Di fronte alle crescenti esigenze normative, la certificazione SAQ si afferma come un elemento chiave per garantire l’eccellenza della consulenza e la conformità degli istituti finanziari. In questa intervista, Damien Repond ci illustra l’impatto di questa certificazione e le migliori pratiche per accompagnare i collaboratori nel loro percorso di sviluppo delle competenze.

Il prossimo 4 aprile, l’ISFB organizza, in collaborazione con BDO, un evento dal titolo «SAQ, un investimento strategico». Signor Repond, in che modo questo evento può aiutare i responsabili degli istituti bancari a comprendere meglio la certificazione SAQ?

Oggi, gli istituti bancari e finanziari devono formare costantemente i propri collaboratori per soddisfare i requisiti delle autorità di vigilanza e offrire alla propria clientela una qualità di consulenza e di servizio impeccabile.

In questo senso, il programma di formazione e preparazione alla certificazione SAQ CWMA dell’ISFB risponde a questa esigenza offrendo una garanzia di qualità al personale degli istituti finanziari grazie, tra l’altro, ai moduli formativi proposti, ai relatori tutti attivi presso banche o società finanziarie e, infine, al materiale e alle risorse di autoapprendimento messi a disposizione sotto la supervisione di un direttore del programma.

A suo avviso, in che modo la certificazione SAQ è diventata un vantaggio strategico per gli istituti bancari?

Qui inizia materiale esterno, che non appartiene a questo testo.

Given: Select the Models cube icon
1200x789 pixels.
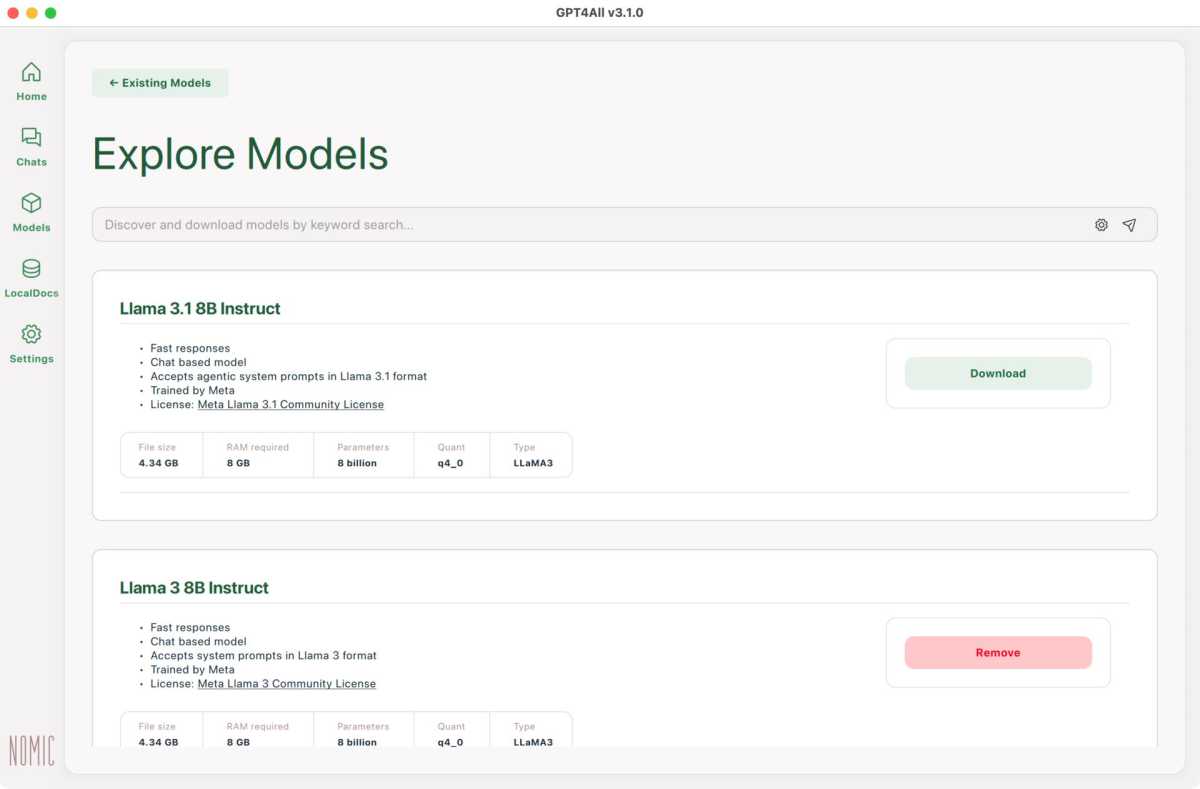Looking at the screenshot, I should (x=31, y=204).
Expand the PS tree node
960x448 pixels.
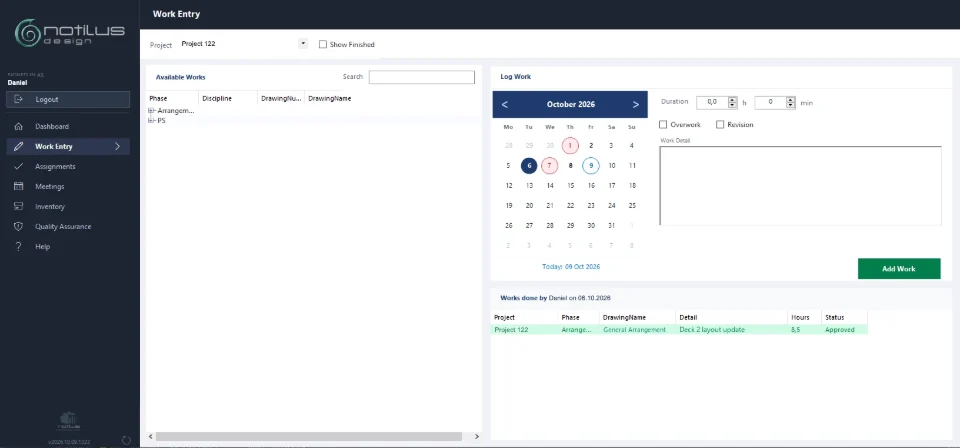pyautogui.click(x=151, y=121)
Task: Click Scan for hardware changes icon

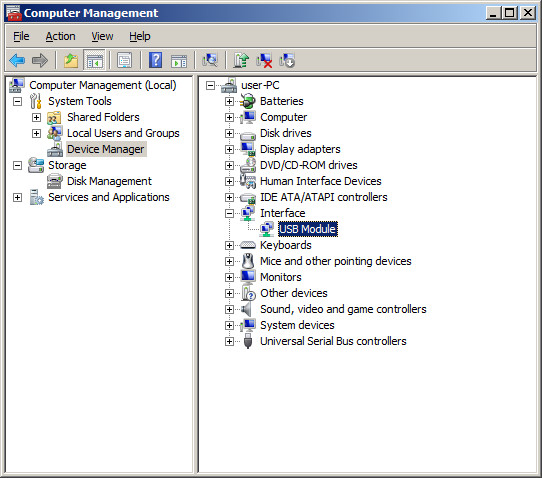Action: pyautogui.click(x=210, y=60)
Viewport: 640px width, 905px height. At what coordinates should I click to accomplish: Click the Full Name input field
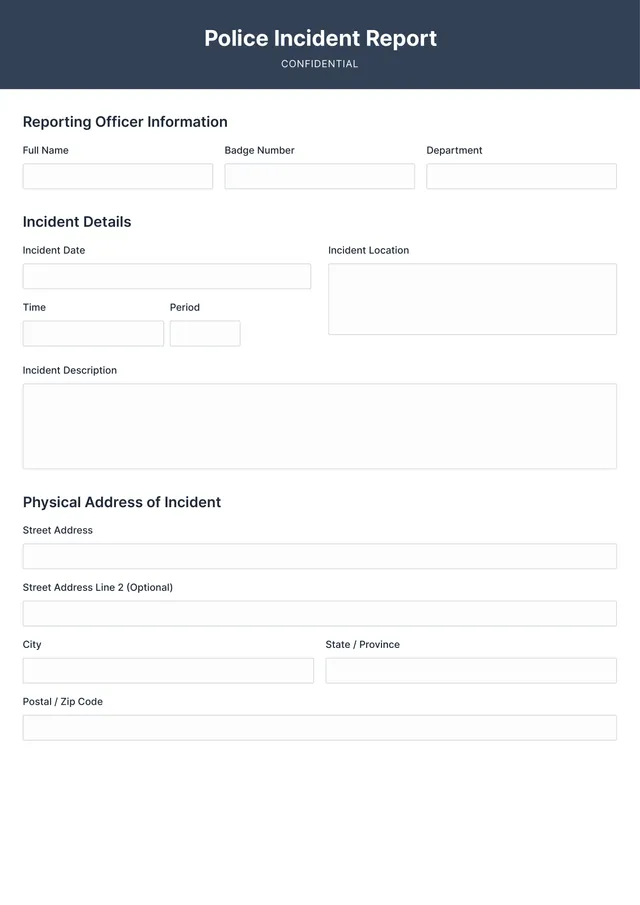point(117,176)
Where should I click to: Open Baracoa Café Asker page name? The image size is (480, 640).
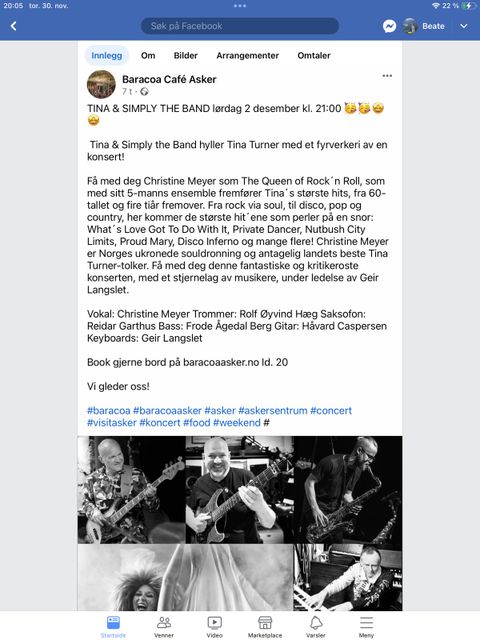coord(169,79)
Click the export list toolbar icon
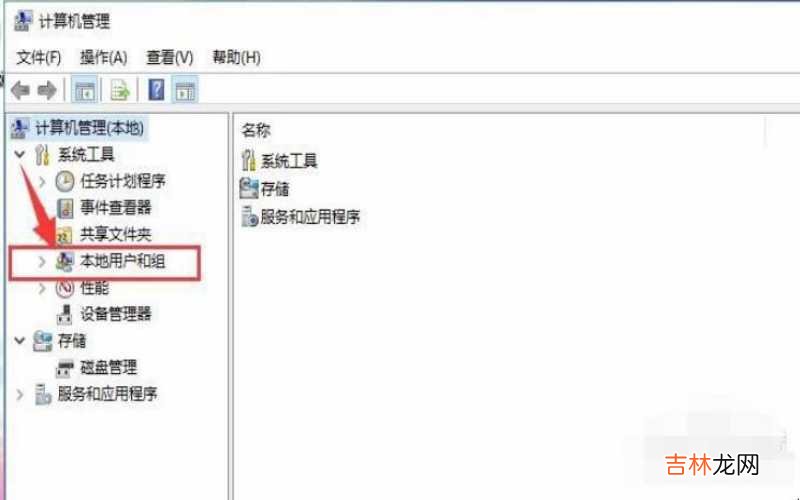800x500 pixels. pyautogui.click(x=120, y=91)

La formazione dei dipendenti degli istituti bancari è oggi fondamentale per garantire l'efficacia di un sistema di controllo interno. Grazie alla formazione, i dipendenti devono essere in grado di comprendere meglio le sfide e le responsabilità che incombono loro.

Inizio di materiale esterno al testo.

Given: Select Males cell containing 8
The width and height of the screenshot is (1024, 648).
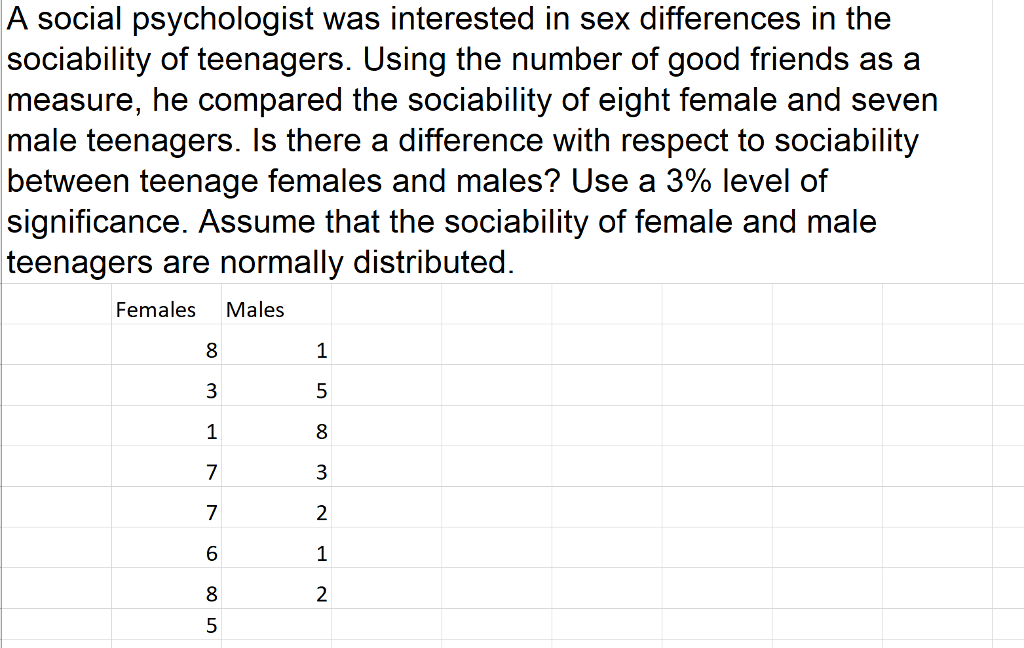Looking at the screenshot, I should click(x=276, y=426).
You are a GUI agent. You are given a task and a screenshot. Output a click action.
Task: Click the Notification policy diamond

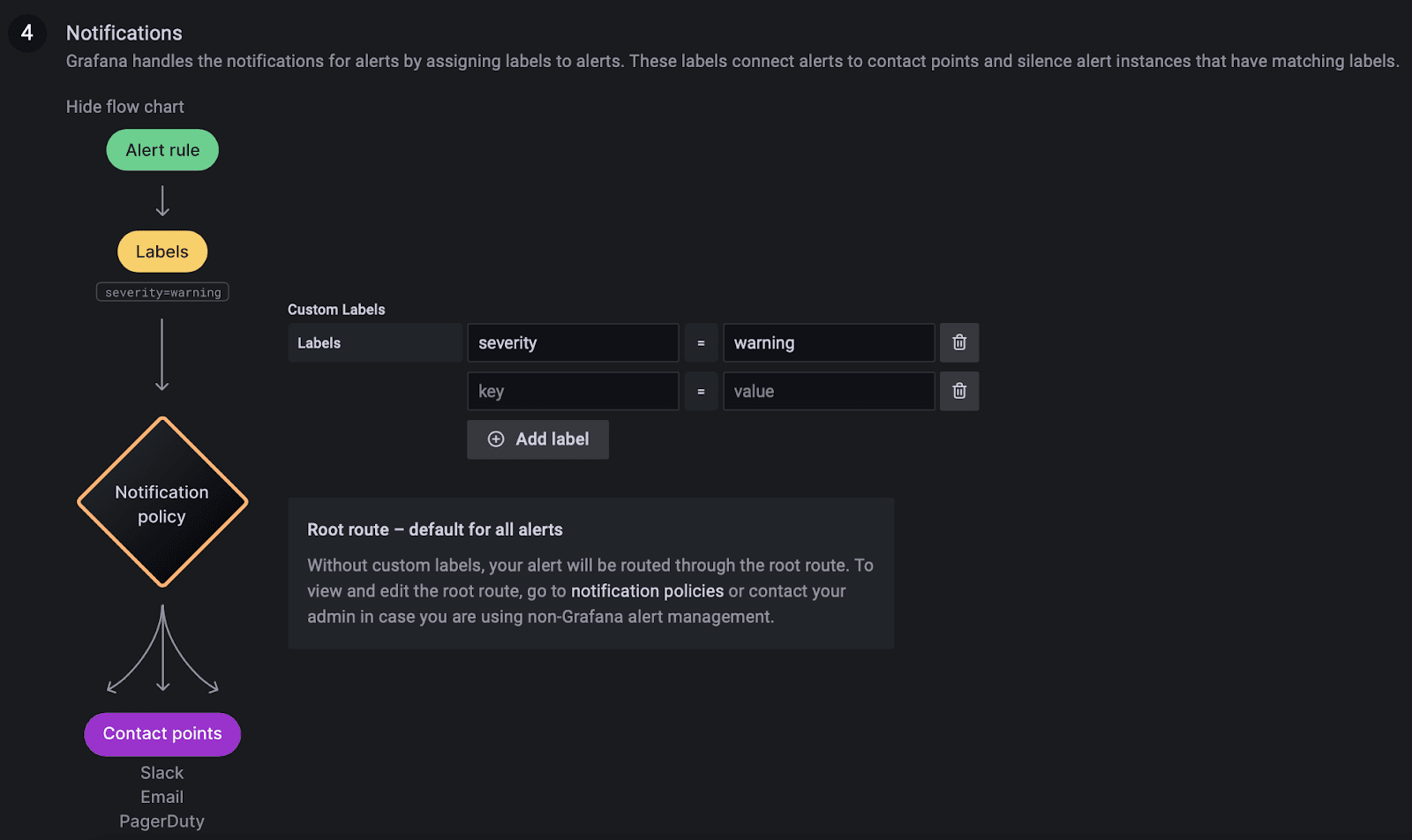click(x=162, y=503)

In questo senso, poter contare su corsi di formazione certificati SAQ rappresenta un vantaggio strategico. Queste certificazioni consentono ai responsabili degli istituti bancari di individuare un programma formativo su misura per i propri collaboratori, permettendo loro non solo di sviluppare le proprie competenze, ma anche di aggiornare le proprie conoscenze tecniche.

Quali nuovi approcci a livello normativo verranno esaminati nel corso di questo evento dedicato alla certificazione SAQ?

Come ho già accennato in precedenza, la formazione è diventata indispensabile nel settore finanziario per rispettare i requisiti normativi e garantire un sistema di controllo interno efficiente.

Tali requisiti normativi richiedono, oltre a una formazione iniziale di qualità, l’attuazione di percorsi di formazione continua. In passato, i corsi di formazione erano fortemente orientati alle funzioni dirigenziali, di controllo e di revisione interna, mentre oggi coinvolgono tutti i livelli gerarchici di un istituto bancario, ovviamente in misura diversa.

L'attuazione della LSFIN ha reso necessaria la formazione anche del personale a contatto con la clientela (Front office). Questi collaboratori devono possedere competenze tecniche e comportamentali.

A livello normativo, durante l'evento del 4 aprile vedremo che i requisiti formativi non derivano esclusivamente dalla LSFIN. Vedremo inoltre che le società di revisione devono analizzare i programmi di formazione messi in atto dagli istituti finanziari.

In che modo i dirigenti possono ottimizzare il supporto offerto ai collaboratori nel percorso di certificazione SAQ?

Innanzitutto, direi che gli istituti bancari non devono considerare questi corsi di formazione come un semplice obbligo, ma piuttosto come un’opportunità per migliorare la propria organizzazione.

In questo senso, mi sembra opportuno accompagnare i collaboratori durante l’intero percorso formativo e di ricertificazione. Anche chiedere loro un feedback su ciò che hanno appreso e condiviso con i colleghi di altri istituti bancari rappresenta un’opportunità da tenere in considerazione. Con corsi di formazione prevalentemente in presenza, l’ISFB intende favorire questi scambi e questo apprendimento collettivo.

Damien Repond

Revisore responsabile (BDO AG Svizzera)

«Queste certificazioni consentono ai responsabili degli istituti bancari di definire un programma di formazione su misura per i propri collaboratori, permettendo loro non solo di sviluppare le proprie competenze, ma anche di aggiornare le proprie conoscenze tecniche.»